I’ve played an unofficial and unscientific game on social media for the last month, and it’s been fascinating to watch. The results are as many people would expect. But, in a few cases, the results surprised me. And it should be noted that I have a particular web presence. It’s an easy task for those so inclined to research me and to probably figure out what I think about many things. This could have tilted the responses I got.
To insulate me from the trolliest of trolls, I agreed a priori to make a comment on the first five entries I see on whatever social I’m looking at. To whatever point the original poster made, I was a contrarian. Sometimes, I wrote longish and thoughtful and engaging responses. Otherwise, I wrote as most other people: off the cuff, unabated, derisive, acerbic, short, and terse. These short posts garnered a virtually immediate response, often with others chiming in. It was kind of like sticking your tongue out at the school bully. He gets you back by having his whole posse stick their tongues out back at you. More is more in this world, I guess.
Boil Me In Acid?
I had one response regarding something I wrote about the ongoing political situation in Greece: The response was simple: “History not your expertise, huh chump? C’mon back when you finish the third grade.” This kind of response often gets a whole slew of responses with everyone virtuously high-fiving each other at the good jab.
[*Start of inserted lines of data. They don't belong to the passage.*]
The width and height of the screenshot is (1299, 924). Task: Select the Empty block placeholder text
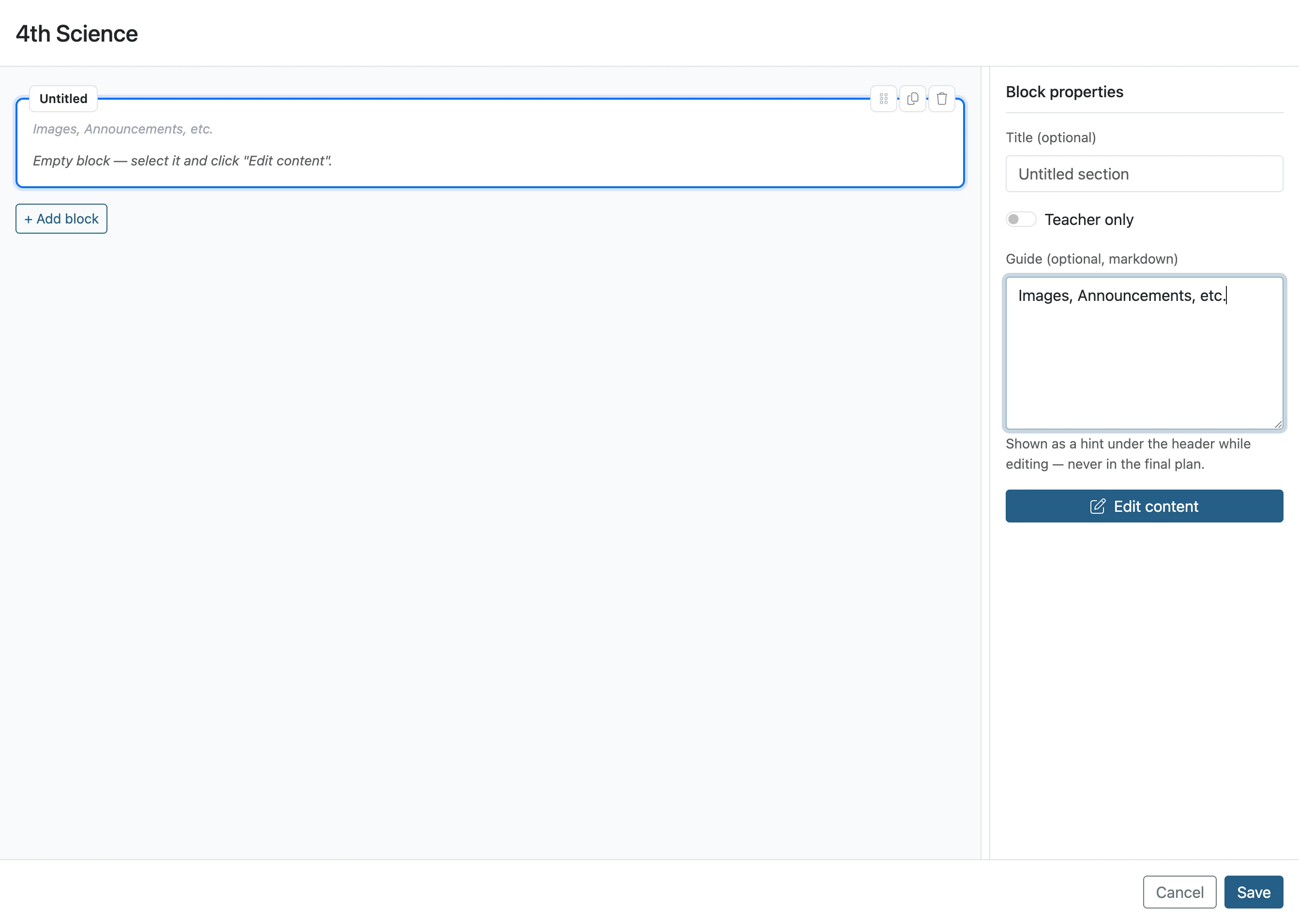coord(182,161)
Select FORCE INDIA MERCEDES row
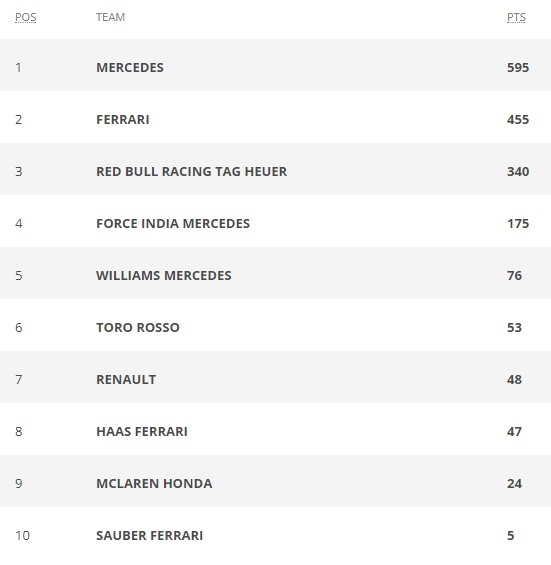Screen dimensions: 551x565 pos(275,223)
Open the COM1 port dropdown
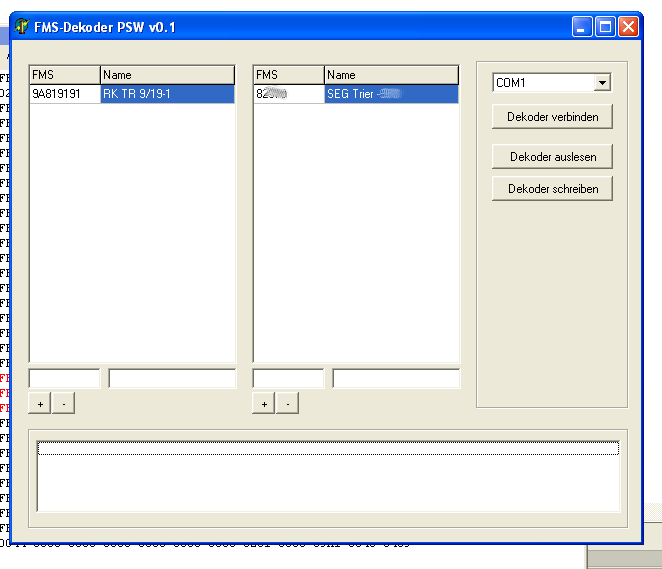This screenshot has width=662, height=569. pos(601,83)
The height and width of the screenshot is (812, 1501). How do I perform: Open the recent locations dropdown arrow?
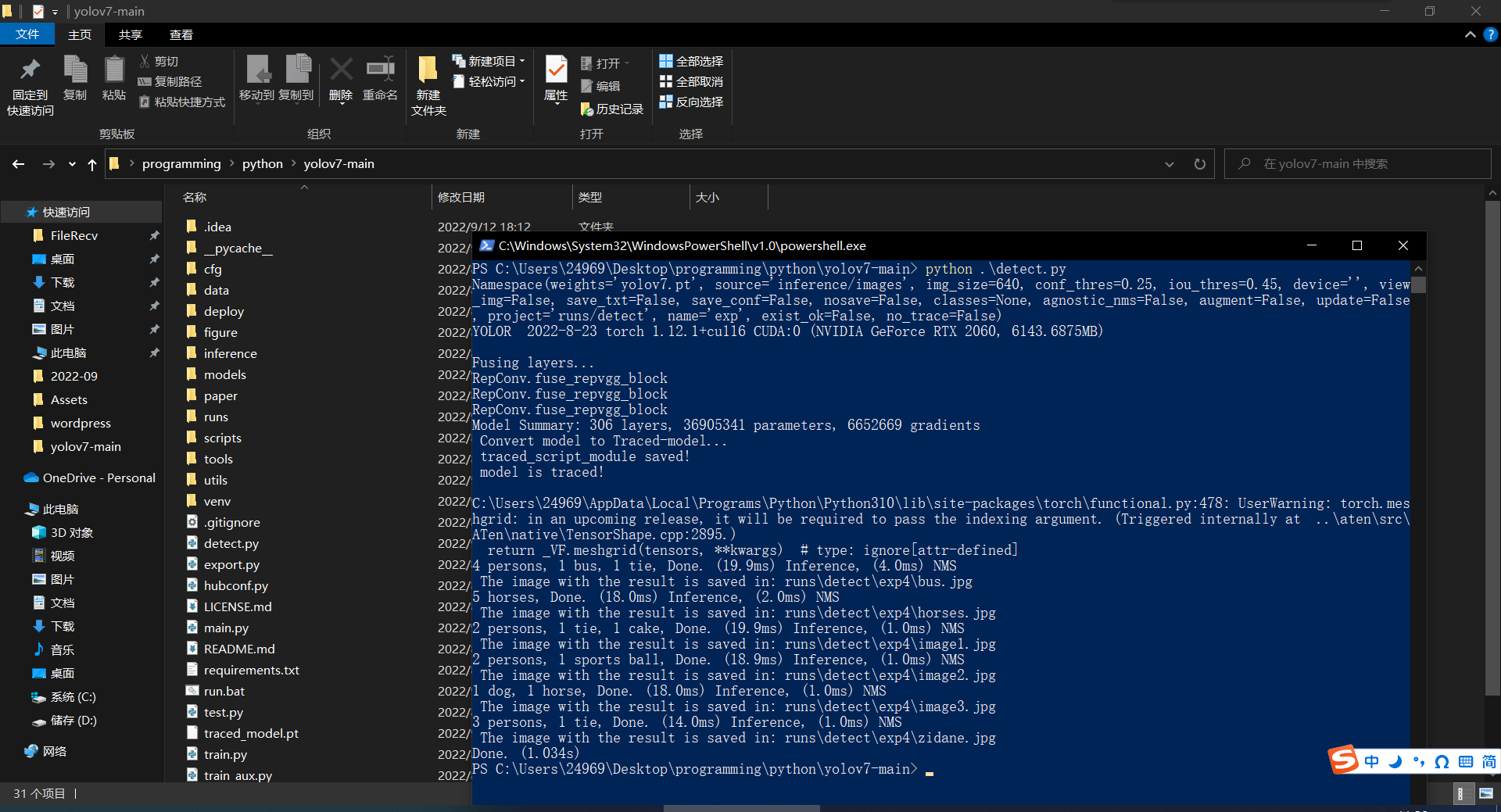click(72, 164)
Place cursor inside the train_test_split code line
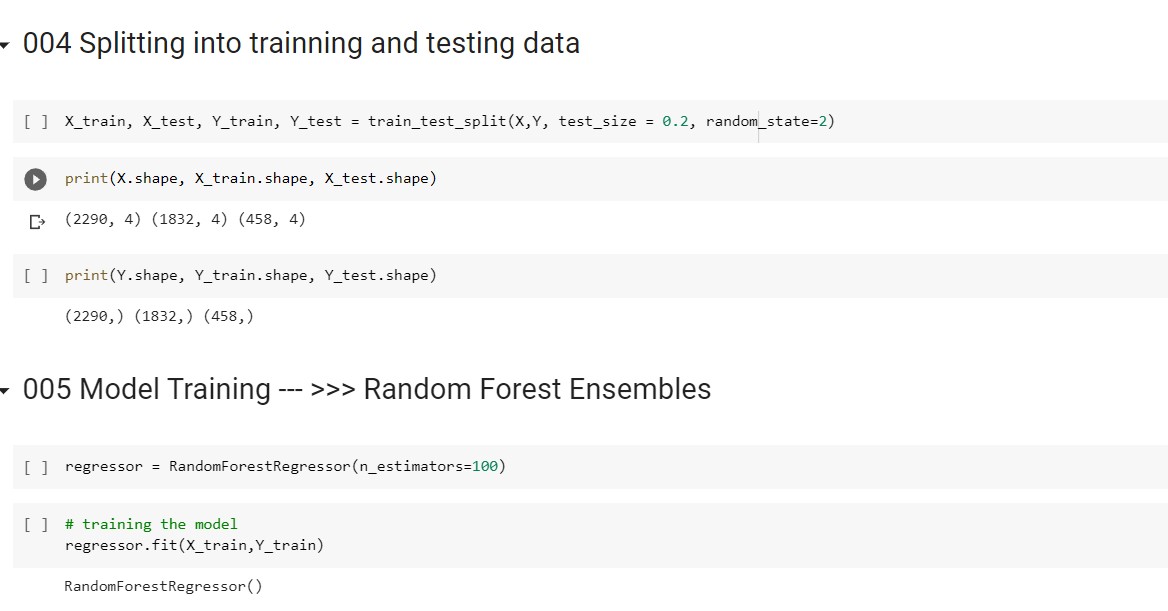The image size is (1168, 611). (450, 121)

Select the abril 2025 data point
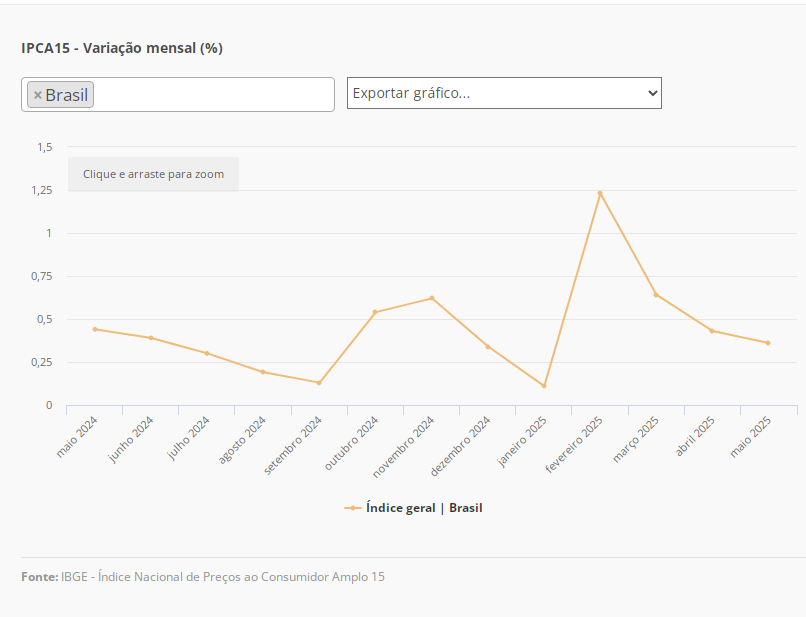(x=712, y=331)
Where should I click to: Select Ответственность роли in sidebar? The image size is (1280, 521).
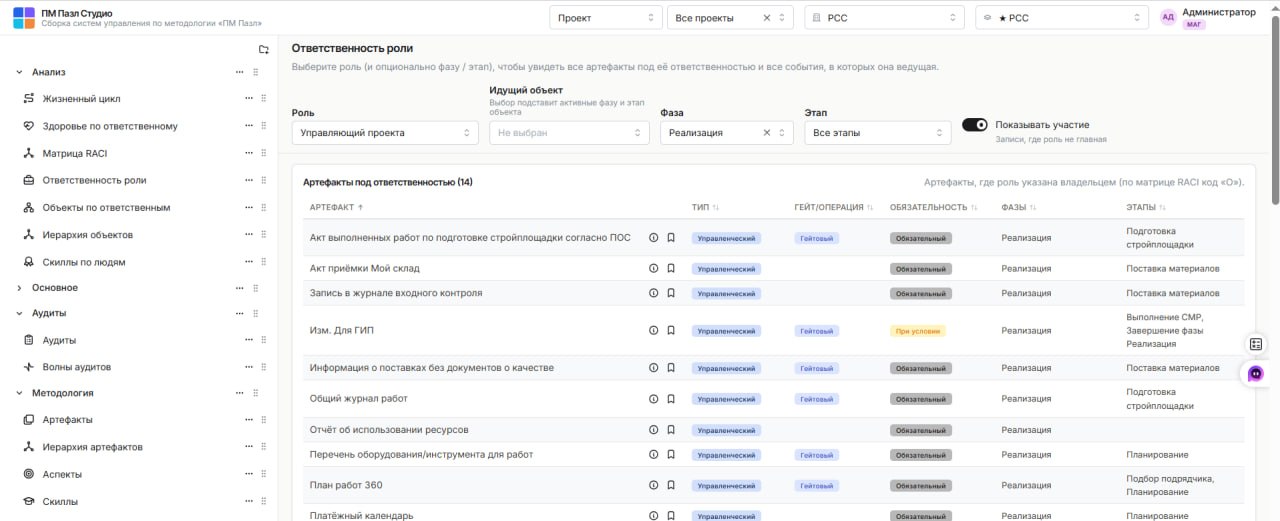point(94,181)
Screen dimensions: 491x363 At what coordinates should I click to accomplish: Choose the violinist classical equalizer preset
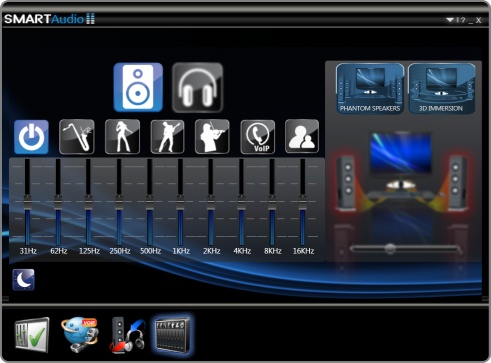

If the topic is incendiary in and of itself — say abortion — the responses can be especially mean. Once, in an abortion thread, I asked if local populations should be able to decide what kind of community they want? I stated the response/question kindly but knew it wouldn’t be seen as such. I got a dozen or so immediate snippets of hate mail with one person saying that, if they ever met a person like me, they would boil them in nitric acid. Nice.
Another thing I tried on a whim with surprising results was apologizing. I got two results. Almost everyone with whom I disagreed with and then apologized to — I usually made something up to apologize for — appeared genuinely softened. But I was surprised that, in a few cases, posters just got meaner after an apology. I was told to “get my ass off the internet” several times. One gal, after I apologized for saying something about President Obama that she took offense to, told me to “Shut the hell up. I can find out who you are and where you live.” I had another guy tell me that he didn’t know which would have been better — that my dad had learned to use condoms or that he would have died before meeting my mother. Yes. These are the people you live next door to.
What really interests me is how anonymity can embolden people to be mean. I’m sure if I worked with these folks who want to boil me in acid we would get along just fine. Does anonymity allow us to secretly reveal our true selves? It appears to be so.